NEW YORK — Shares of Tesla rose sharply Monday after the electric car maker announced its second stock split in less than two years.

The company said in a regulatory filing, and also in a tweet, that it plans to make a request at its upcoming annual shareholders meeting to increase its number of authorized shares so that it can split the stock in the form of a dividend.

Shares jumped more than 5% at the opening bell.

Tesla’s shares have rocketed higher in recent months and are up more than 60% over the past year. A single share now costs more than $1,000.

And the company is growing. It opened its first European factory last week, a “ Gigafactory ” in Germany that will employ 12,000 people and produce 500,000 vehicles a year.

“Given the stock’s meteoric run, it’s not a surprise that Musk & Co. are heading down the path of another stock split especially with robust EV demand and the build-outs of the flagship Berlin and Austin Giga factories now on a glide path,” said Dan Ives, who follows Tesla for Wedbush.

Tesla said that its board has approved the proposal, but that the dividend is contingent on final board approval.

Tesla had a 5-for-1 stock split in September 2020, which went into effect one day after the company announced that it planned to sell up to $5 billion worth of its stock. Just three months later, Tesla said that it was planning another stock sale, looking to raise up to $5 billion in that offering.

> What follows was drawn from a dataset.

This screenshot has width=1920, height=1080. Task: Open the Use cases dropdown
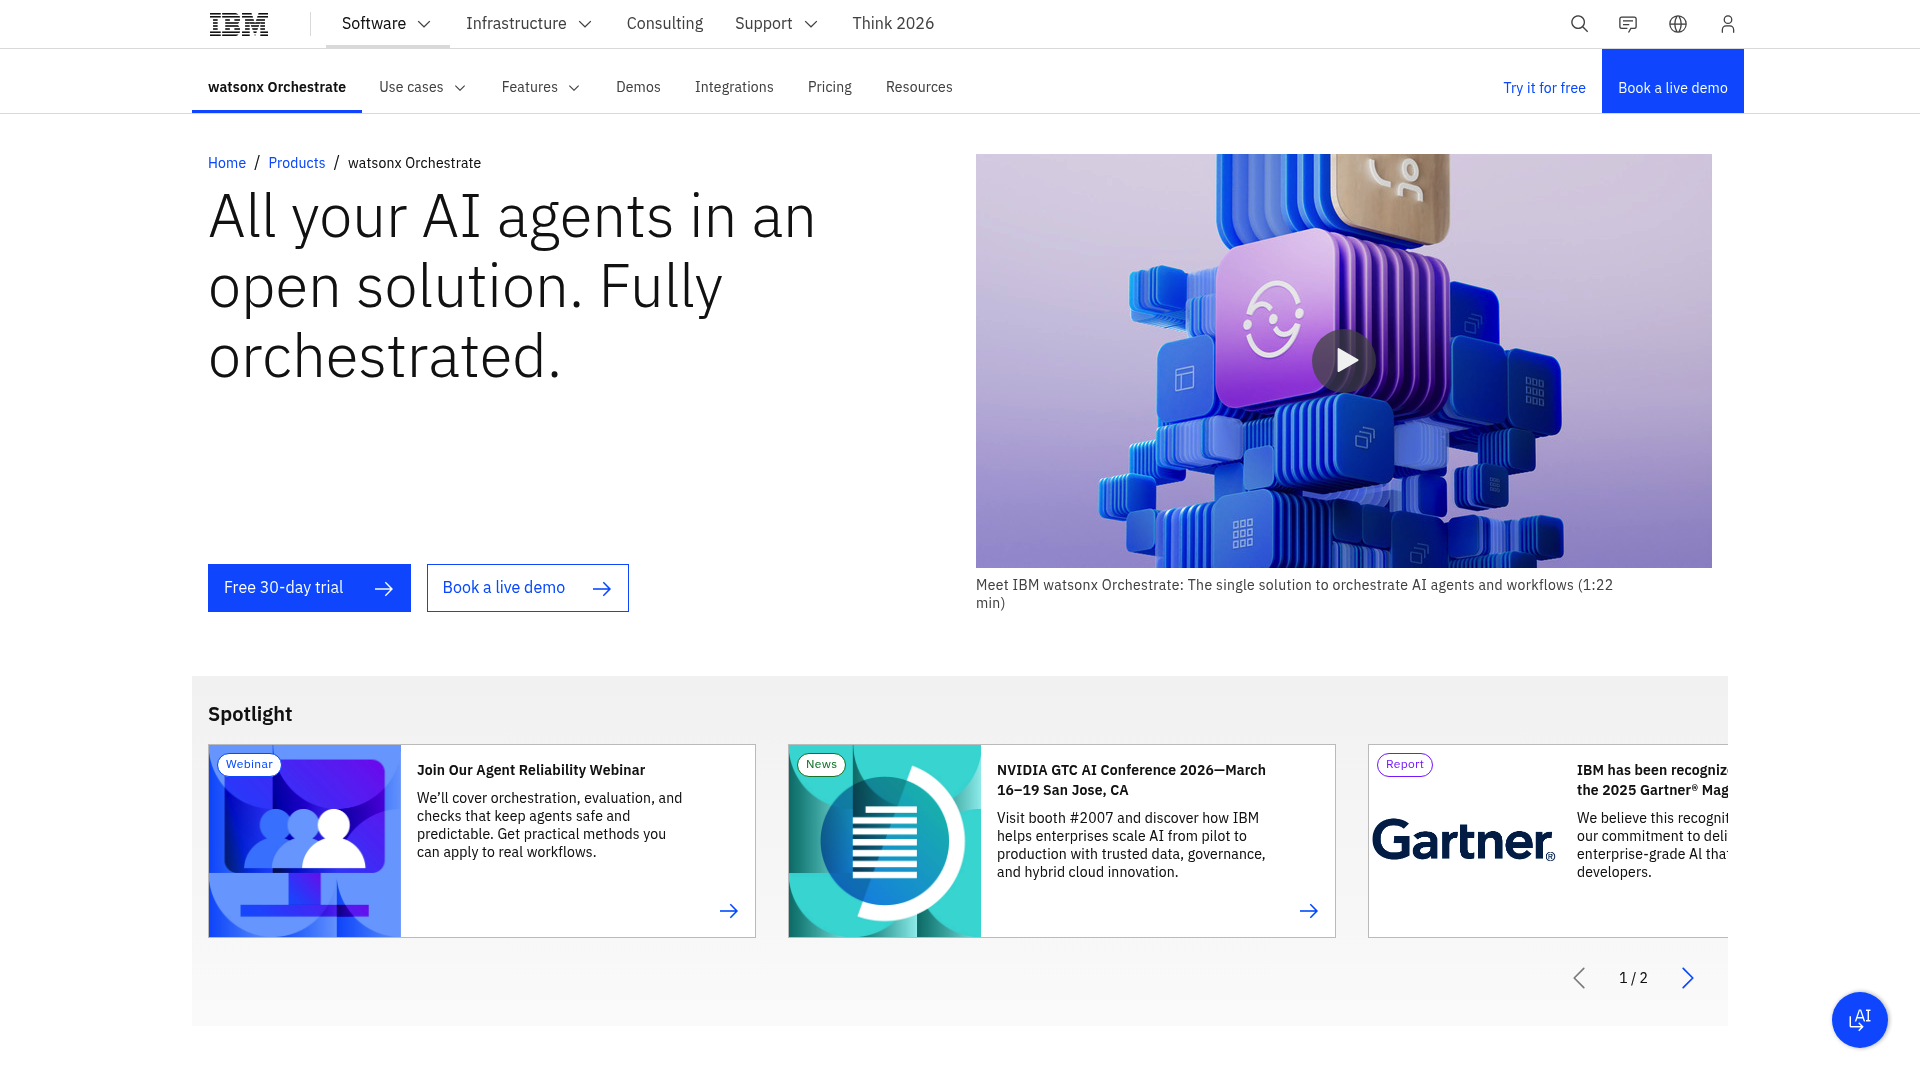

Tesla follows other tech giants that have seen the price of shares vault out of reach of most investors.

“We view Tesla’s move following the likes of Amazon, Google, Apple and initiating its second stock split in two years as a smart strategic move that will be a positive catalyst for shares going forward,” Ives wrote in a research report.

In a filing with the Securities and Exchange Commission, Tesla said it would include more information, including the date and place of its annual shareholder meeting, in an upcoming proxy statement.